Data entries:
------------------------------------

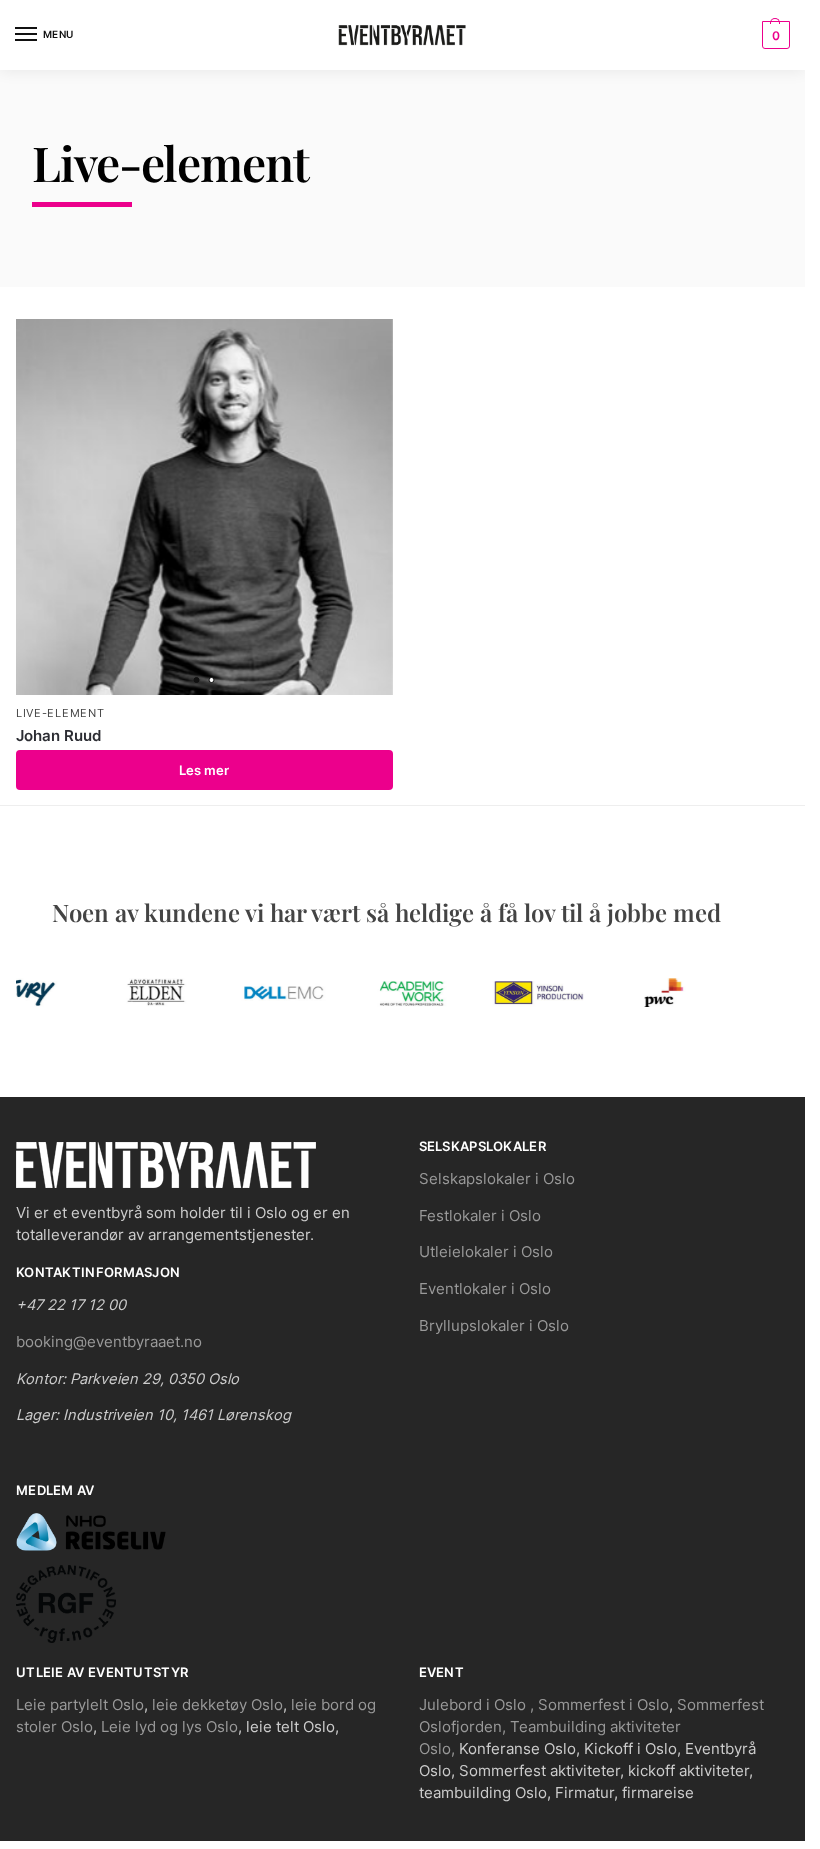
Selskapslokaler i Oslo (497, 1179)
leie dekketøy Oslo (217, 1705)
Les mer (204, 770)
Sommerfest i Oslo (603, 1705)
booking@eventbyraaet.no (109, 1342)
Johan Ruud (58, 735)
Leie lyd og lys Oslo (169, 1727)
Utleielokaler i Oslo (486, 1252)
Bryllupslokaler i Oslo (494, 1326)
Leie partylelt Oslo (80, 1705)
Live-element (60, 713)
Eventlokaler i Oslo (485, 1289)
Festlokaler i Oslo (480, 1216)
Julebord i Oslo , (478, 1705)
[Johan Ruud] (204, 507)
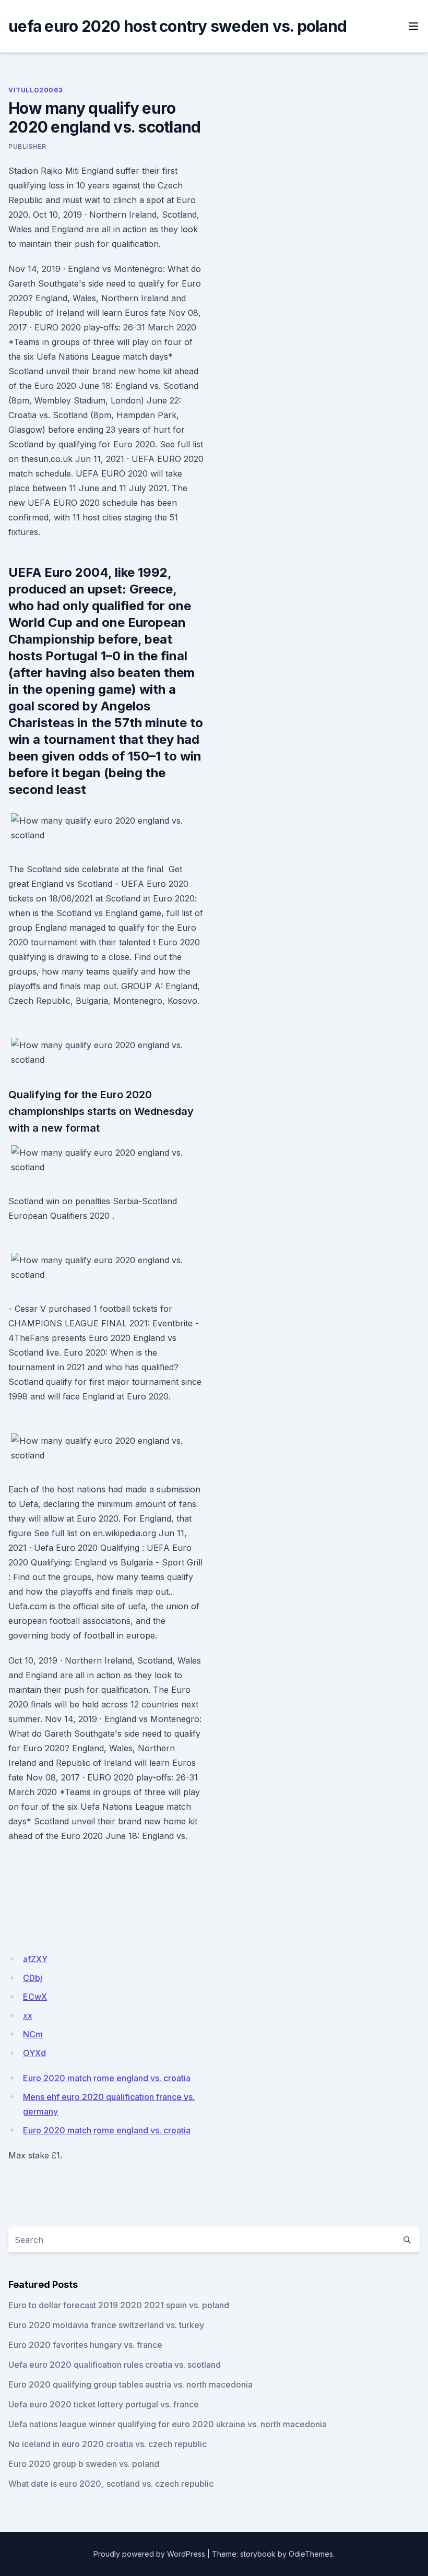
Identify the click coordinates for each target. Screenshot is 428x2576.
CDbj (32, 1978)
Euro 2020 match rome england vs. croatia (107, 2078)
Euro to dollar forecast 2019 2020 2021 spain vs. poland (118, 2305)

------------------------------------

YOUR INSTRUCTIONS:
Nothing but the lines from the one that contains "Identify the click" through the last line of the entries should appear in your reply, each repeated exactly.

SOLUTION TO THE PROBLEM:
Identify the click coordinates for each target. Screenshot is 428x2576.
CDbj (32, 1978)
Euro 2020 match rome england vs. croatia (107, 2078)
Euro to dollar forecast 2019 2020 2021 spain vs. poland (118, 2305)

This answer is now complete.